What to do
Return an exact transcript of the material below from the line containing "[Vichy Normaderm Reiniger" through its final line, and no other lines.

^^^^

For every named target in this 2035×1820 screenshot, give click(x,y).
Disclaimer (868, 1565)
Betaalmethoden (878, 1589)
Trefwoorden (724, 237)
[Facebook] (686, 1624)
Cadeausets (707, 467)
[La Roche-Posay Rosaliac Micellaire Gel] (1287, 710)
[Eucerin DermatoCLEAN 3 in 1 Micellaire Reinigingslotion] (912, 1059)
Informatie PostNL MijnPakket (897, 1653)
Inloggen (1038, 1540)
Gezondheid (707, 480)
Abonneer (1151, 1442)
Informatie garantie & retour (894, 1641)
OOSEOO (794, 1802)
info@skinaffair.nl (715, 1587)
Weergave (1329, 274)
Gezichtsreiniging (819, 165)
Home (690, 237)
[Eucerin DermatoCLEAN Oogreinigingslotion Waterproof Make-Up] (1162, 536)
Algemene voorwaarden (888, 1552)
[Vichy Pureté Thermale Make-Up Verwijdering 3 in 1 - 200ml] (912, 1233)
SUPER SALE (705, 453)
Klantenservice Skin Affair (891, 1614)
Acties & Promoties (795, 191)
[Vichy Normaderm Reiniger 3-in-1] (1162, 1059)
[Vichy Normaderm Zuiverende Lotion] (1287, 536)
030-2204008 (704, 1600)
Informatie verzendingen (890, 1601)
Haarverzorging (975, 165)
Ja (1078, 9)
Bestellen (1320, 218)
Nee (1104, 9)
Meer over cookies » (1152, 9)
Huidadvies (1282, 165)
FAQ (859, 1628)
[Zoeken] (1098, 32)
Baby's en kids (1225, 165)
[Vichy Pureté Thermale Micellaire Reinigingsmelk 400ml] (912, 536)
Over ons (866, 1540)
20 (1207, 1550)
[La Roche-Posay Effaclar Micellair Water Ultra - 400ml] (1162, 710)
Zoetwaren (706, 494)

^^^^

Response box
[Vichy Normaderm Reiniger 3-in-1] (1162, 1059)
[Vichy Normaderm Zuiverende Lotion] (1287, 536)
030-2204008 (704, 1600)
Informatie verzendingen (890, 1601)
Haarverzorging (975, 165)
Ja (1078, 9)
Bestellen (1320, 218)
Nee (1104, 9)
Meer over cookies » (1152, 9)
Huidadvies (1282, 165)
FAQ (859, 1628)
[Zoeken] (1098, 32)
Baby's en kids (1225, 165)
[Vichy Pureté Thermale Micellaire Reinigingsmelk 400ml] (912, 536)
Over ons (866, 1540)
20 (1207, 1550)
[La Roche-Posay Effaclar Micellair Water Ultra - 400ml] (1162, 710)
Zoetwaren (706, 494)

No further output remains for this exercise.